Tough times force government to speed up recognition of informal sector.


Faced with the bitter realisation that gains expected from the economic structural adjustment programme and trade liberalisation like increased investment and employment creation are not forthcoming, the government seems to have been forced to move faster to recognise the informal sector – a sector long advocated by the World Bank, one of the major architects and sponsors of ESAPS.

While the government’s economic reform bible : A framework’s for economic reform 1991 -1995 gives emphasis to the creation and recognition of the informal sector as well as the small business operator, it appears that the government has been ignoring this sector giving priority to large-scale investors who unfortunately have not been forthcoming.

The framework clearly states: “there is now recognition that the zoning regulations and licensing of small business, shops, hawkers and vendors, which have been in force since pre-independence, inhibit the growth of informal employment.

“A commission will be established by April 1991 to review, over the following two years, the objectives and effectiveness of the local council bye-laws and other regulations on economic activity, balancing growth objectives with enforcing acceptable public health standards and orderly development of towns and cities.”

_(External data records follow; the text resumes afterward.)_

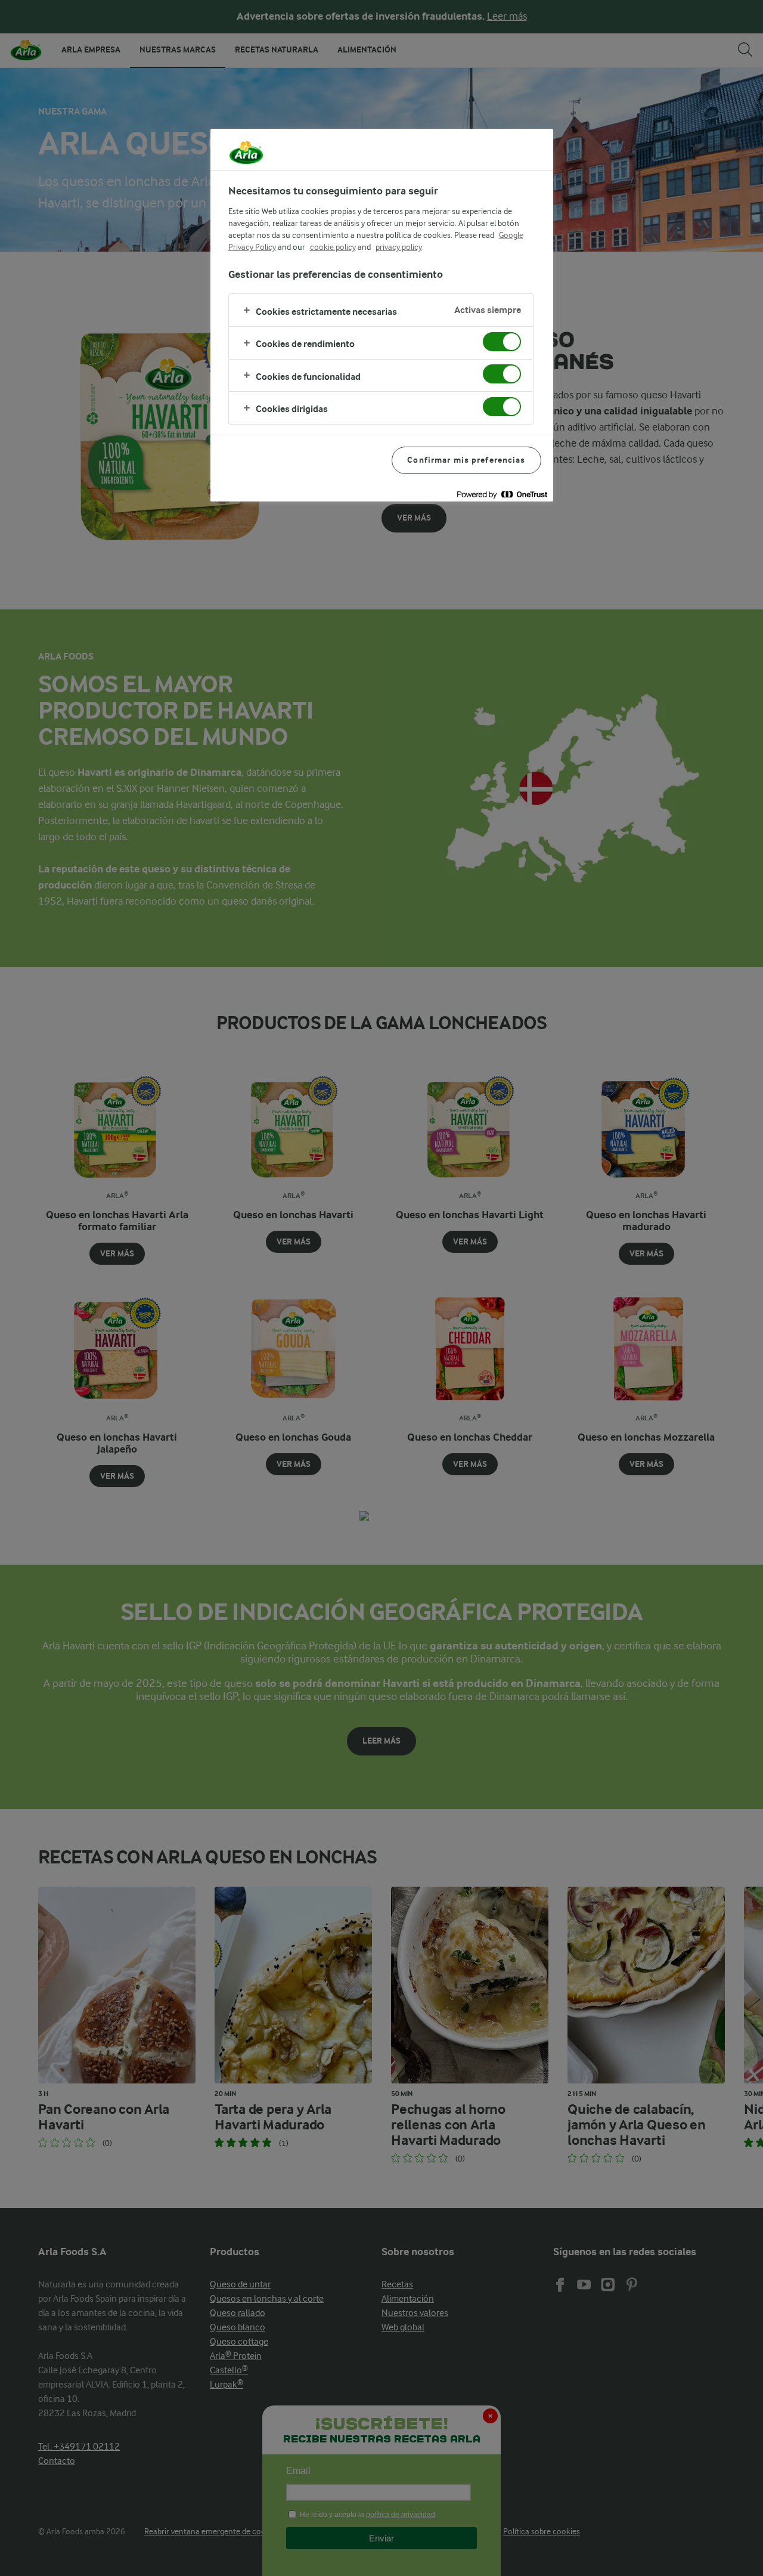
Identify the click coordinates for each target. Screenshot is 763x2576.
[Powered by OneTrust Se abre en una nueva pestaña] (502, 494)
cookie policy (333, 247)
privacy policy (399, 247)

The Insider is not aware of this commission ever being set up.

“Some relaxation of rules has already occurred, for example, the Harare City Council has relaxed the very strict conditions regarding provision of sanitary facilities before a market can be established, ” the framework says.

“However, the licensing requirements still cause delays and harassment to ordinary people wanting to earn a livelihood through informal economic activities. Therefore the licensing restrictions on hawking and street vending will be relaxed to promote employment.”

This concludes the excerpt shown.